Time for the regular DB9 rear light drying-out
Time for the regular DB9 rear light drying-out
Author
Discussion

Simpo Two

Original Poster:

90,749 posts

286 months

I'm getting quite adept at this. In five years my car has eaten four different rear light units and every repair fails after a few months. Hence I've come to regard regular drying-out as a basic part of VH ownership.

Open boot
Pull off rubber edge trim
Remove carpet section on lower left
Haul the cardboard liner forwards
Loosen the three big nuts with an adjustable wrench/spanner thing
Remove the nuts, being very careful not to drop them into gap of doom that lurks beneath
Remove the spring washers, big washers and foam washers (if stuck to the bodywork leave them)
Carefully ease the light unit forward and note the connector on the back
It needs a small screwdriver to unfasten, so put the light unit back in the hole and go off to find a screwdriver.
Prise out the red bit and pull off the connector.
Place the light unit under one arm, shut the boot and go back to the house.
Caution - don't twiddle the three mounting bolts!
Peel off the gaffer tape from the holes you made last time, and using tweezers extract the silica gel bags that are now spent.
Remove the grill pan from the oven and lower any shelves to the bottom.
Cook the unit for an hour at 50C (whoever designed these units evidently thought ahead because they just fit in a domestic oven)
Remove the unit and leave for a few minutes before adding fresh silica gel bags and covering the holes with new gaffer tape.
Return to the car, connect the plug and place the unit loosely in the aperture while you switch the ignition on and make sure it works.
It works!
Replace the washers and nuts and finger-tighten whilst keeping an eye on the external alignment.
Refit the liner, edging and carpet.
Relax for a few months smile

In total, excluding oven time, it was only 10 minutes work. Practice makes perfect as they say!

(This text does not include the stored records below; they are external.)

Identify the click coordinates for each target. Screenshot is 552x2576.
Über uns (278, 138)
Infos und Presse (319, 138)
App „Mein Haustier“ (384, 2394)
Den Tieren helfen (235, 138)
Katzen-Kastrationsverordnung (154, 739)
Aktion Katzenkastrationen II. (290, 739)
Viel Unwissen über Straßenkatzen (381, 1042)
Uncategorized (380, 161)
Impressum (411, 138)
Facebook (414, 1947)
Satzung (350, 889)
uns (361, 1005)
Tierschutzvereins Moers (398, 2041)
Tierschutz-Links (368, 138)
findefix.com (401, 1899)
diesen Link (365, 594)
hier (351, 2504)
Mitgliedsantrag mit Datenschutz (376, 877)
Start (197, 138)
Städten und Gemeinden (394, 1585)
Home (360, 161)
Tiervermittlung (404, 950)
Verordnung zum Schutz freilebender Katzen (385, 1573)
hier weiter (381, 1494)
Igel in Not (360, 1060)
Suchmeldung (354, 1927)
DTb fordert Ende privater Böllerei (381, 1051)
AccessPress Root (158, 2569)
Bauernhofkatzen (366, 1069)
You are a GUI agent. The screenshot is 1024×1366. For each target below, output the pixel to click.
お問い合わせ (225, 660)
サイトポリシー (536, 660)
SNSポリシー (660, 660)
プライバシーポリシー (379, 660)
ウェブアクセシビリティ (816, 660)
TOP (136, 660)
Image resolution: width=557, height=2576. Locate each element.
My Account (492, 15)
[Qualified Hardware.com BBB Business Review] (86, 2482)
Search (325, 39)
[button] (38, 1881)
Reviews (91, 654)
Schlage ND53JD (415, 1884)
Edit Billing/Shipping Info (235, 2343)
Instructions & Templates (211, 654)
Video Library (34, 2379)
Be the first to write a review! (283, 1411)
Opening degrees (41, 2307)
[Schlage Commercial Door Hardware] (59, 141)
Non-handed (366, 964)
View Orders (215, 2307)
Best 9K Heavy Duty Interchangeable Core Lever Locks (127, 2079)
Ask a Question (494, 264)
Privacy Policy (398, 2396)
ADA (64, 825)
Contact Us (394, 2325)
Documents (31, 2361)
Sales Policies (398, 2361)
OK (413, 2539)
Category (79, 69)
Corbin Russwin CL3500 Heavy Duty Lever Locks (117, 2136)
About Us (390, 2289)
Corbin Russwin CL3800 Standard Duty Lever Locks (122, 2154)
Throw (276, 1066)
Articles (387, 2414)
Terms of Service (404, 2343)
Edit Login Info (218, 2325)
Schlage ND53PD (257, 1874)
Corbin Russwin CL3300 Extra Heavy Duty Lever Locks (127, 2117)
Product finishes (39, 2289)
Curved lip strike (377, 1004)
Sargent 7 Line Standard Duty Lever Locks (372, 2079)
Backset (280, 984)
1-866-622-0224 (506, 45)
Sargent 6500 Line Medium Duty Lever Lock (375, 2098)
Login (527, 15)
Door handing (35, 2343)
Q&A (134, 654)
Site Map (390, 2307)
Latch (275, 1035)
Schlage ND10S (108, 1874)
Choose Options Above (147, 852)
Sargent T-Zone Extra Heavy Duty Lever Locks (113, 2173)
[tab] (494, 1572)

Edited by Simpo Two on Friday 16th January 15:57

EVR

2,043 posts

81 months

You might have a career out of this!

Simpo Two

Original Poster:

90,749 posts

286 months

hehe A pocket money hobby, perhaps yes. Perhaps like this?

https://www.youtube.com/watch?v=Tq_xTeWiv6I

But the problem would be the customers coming back after a few months complaining their lights have gone wonky again, and also I think not all units are so easily fixed.